§ **Work instruction A**:
Reproduce the passage of the k-mer function notes that opens with the words containing "This program counts" and closes with "substring of genome.".
§ **Work instruction B**:
Name each distinct function that the k-mer function notes mention.

The function frequentWords() creates the algorithm for finding the most frequent k-mers in a DNA string. The complexity of this algorith is O(n^2*k), where n is the length of the text.
The function fasterFrequentWords() performs the same job but increases performance.
The function patternToNumber() and patternToNumber2() solves the same problem, where they transform a k-mer pattern into an integer, which is the index of the pattern in the frequency array. The frequency array orders all 4^k k-mers lexicographically. The difference between the two functions is patternToNumber2() uses recursion.
Similar to frequentWords(), frequentWordsWithMismatch() finds the most frequent k-mer in a DNA string but with mismatches. The input is a DNA string, and integers k and d (assumign k<=12 and d<=3). The output is most frequent k-mers with up to d mismatches in the string.
Similar to frequentWords() and frequentWordsWithMismatch(), frequentWordsWithMismatch() also finds the most frequent k-mer in a DNA string, but with mismatches and reverse complements. The input is a DNA string Text, and integers k and d. The output is all k-mers maximazing the sum of Count(Text,Pattern) with d mismatches + Count(Text,Pattern-rc) with d mismatches over all possible k-mers.
This program counts the frequency of a given pattern in a genome.
The function reverseComplementString() finds the reverse complement of a DNA string.
The function patternMatch() takes the two strings, pattern and genome, and returns a collection of space-separted integers specifying all starting positions where pattern appears as a substring of genome.

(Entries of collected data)
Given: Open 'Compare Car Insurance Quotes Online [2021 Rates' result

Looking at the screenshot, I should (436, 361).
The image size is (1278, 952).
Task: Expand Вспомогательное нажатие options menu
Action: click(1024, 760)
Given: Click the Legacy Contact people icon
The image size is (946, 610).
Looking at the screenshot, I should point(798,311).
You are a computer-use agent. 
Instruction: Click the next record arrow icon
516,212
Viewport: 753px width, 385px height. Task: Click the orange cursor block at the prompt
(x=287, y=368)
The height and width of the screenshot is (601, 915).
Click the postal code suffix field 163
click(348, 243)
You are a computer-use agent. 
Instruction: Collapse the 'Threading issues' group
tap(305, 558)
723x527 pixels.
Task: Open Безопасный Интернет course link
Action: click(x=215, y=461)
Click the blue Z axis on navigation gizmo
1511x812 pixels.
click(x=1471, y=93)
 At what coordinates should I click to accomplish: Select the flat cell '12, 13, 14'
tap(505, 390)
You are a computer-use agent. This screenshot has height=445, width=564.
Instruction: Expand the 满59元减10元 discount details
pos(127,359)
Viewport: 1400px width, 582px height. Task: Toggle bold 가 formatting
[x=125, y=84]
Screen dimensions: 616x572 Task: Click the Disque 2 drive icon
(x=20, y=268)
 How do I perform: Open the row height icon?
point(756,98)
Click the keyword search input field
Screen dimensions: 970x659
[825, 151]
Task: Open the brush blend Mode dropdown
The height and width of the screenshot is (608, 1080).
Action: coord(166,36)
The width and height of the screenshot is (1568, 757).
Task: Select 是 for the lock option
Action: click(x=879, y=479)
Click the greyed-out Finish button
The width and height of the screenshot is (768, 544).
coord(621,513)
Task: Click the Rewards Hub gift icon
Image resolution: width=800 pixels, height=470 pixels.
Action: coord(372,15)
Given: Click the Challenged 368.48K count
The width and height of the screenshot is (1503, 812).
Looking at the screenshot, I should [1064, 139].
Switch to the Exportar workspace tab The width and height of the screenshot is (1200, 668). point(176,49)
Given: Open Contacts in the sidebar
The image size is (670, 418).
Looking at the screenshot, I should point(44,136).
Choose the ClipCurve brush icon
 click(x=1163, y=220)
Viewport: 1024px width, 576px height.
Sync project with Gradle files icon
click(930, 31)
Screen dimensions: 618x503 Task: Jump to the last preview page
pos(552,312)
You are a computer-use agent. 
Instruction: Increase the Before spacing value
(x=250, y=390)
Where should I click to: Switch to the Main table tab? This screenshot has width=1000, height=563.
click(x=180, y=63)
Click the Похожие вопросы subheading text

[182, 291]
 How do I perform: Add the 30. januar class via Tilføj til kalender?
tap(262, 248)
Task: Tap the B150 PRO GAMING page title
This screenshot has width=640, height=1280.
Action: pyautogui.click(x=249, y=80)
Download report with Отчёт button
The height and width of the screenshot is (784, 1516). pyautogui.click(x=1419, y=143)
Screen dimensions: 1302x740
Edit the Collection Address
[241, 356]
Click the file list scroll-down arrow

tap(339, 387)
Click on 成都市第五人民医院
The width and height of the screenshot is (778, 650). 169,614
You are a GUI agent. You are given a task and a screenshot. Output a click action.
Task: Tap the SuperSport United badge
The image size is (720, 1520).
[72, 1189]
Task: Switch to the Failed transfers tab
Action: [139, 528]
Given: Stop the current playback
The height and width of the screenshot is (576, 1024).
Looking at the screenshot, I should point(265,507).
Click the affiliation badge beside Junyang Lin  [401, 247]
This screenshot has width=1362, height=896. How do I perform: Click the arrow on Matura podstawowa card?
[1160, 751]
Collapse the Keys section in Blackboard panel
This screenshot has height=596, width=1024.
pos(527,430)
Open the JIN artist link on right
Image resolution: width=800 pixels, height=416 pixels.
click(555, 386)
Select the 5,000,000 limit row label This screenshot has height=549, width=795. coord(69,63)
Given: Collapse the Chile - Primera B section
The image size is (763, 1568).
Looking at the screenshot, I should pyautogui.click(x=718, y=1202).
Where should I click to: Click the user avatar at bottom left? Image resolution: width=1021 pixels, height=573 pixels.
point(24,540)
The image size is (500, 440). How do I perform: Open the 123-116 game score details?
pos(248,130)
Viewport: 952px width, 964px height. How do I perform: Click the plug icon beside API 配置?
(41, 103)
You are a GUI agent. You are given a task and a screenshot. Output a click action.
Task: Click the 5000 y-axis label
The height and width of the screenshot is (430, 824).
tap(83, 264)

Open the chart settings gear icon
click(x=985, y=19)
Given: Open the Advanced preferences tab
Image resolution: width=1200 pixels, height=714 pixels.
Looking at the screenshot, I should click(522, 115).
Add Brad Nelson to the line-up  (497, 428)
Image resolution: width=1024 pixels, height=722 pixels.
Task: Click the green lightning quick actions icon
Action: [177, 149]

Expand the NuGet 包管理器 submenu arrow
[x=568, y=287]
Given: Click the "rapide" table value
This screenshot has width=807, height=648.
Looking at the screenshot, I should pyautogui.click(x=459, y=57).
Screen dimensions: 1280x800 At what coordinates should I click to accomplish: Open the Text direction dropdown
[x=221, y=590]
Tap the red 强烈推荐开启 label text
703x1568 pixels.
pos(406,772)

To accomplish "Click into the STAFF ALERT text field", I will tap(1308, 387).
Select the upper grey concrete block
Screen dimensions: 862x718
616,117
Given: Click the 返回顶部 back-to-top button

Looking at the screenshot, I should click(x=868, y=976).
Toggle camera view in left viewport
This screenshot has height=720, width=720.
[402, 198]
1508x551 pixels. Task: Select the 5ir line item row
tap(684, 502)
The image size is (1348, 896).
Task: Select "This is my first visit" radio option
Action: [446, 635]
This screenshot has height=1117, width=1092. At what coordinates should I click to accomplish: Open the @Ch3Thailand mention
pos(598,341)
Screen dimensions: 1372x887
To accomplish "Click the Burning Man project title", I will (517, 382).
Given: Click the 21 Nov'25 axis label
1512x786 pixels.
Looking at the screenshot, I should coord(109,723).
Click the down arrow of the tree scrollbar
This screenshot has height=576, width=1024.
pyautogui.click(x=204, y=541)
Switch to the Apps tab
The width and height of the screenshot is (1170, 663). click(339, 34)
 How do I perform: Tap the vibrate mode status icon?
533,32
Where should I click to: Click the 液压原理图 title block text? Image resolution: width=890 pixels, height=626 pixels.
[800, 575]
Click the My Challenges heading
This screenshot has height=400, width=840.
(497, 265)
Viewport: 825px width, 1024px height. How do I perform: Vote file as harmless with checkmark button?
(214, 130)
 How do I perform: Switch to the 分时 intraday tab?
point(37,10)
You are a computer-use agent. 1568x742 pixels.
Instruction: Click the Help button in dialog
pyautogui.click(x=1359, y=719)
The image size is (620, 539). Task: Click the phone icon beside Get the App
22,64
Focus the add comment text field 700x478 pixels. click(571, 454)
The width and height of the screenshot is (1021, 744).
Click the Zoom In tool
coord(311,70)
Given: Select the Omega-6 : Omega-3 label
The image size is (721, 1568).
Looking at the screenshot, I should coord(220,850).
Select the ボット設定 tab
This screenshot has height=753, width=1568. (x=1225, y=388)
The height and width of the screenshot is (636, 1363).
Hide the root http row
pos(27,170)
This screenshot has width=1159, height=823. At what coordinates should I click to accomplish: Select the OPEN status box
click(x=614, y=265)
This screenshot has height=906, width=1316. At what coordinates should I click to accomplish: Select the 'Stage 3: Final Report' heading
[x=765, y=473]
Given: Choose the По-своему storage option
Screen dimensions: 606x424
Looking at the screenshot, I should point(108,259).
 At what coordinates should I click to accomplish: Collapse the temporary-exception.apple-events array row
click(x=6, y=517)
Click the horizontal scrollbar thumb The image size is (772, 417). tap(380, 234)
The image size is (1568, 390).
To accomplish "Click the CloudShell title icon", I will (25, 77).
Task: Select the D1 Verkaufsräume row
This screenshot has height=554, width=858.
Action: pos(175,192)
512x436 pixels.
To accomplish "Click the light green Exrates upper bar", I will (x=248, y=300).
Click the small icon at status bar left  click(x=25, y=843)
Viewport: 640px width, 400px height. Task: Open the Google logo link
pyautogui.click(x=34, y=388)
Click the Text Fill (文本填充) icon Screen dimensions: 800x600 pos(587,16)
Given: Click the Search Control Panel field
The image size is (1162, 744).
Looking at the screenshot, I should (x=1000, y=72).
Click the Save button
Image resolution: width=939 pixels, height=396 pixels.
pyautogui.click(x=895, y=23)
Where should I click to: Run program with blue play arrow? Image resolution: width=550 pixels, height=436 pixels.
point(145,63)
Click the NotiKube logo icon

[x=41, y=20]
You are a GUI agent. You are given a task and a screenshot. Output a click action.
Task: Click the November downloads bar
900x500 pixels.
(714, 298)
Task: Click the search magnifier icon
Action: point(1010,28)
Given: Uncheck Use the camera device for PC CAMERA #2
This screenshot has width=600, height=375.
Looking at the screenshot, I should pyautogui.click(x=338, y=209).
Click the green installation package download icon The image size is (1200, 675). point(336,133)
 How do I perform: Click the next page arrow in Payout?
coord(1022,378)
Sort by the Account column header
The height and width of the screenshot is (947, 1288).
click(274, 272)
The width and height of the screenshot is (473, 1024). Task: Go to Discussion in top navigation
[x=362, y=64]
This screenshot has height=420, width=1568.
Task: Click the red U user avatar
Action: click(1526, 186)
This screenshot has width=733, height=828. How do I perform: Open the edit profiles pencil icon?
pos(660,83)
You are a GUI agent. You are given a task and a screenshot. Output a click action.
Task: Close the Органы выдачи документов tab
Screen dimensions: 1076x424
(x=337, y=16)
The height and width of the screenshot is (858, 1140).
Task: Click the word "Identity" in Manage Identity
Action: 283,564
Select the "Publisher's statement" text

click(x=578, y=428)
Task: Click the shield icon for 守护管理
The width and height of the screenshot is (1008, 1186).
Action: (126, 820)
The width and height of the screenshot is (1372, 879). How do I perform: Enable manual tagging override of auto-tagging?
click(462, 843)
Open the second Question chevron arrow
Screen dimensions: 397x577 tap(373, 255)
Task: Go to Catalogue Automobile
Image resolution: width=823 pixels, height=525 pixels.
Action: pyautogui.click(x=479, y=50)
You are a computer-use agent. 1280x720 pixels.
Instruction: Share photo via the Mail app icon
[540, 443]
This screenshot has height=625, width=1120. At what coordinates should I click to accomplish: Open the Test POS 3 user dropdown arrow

§ **Response A**:
This program counts the frequency of a given pattern in a genome.
The function reverseComplementString() finds the reverse complement of a DNA string.
The function patternMatch() takes the two strings, pattern and genome, and returns a collection of space-separted integers specifying all starting positions where pattern appears as a substring of genome.

§ **Response B**:
frequentWords(), fasterFrequentWords(), patternToNumber(), patternToNumber2(), frequentWordsWithMismatch(), reverseComplementString(), patternMatch()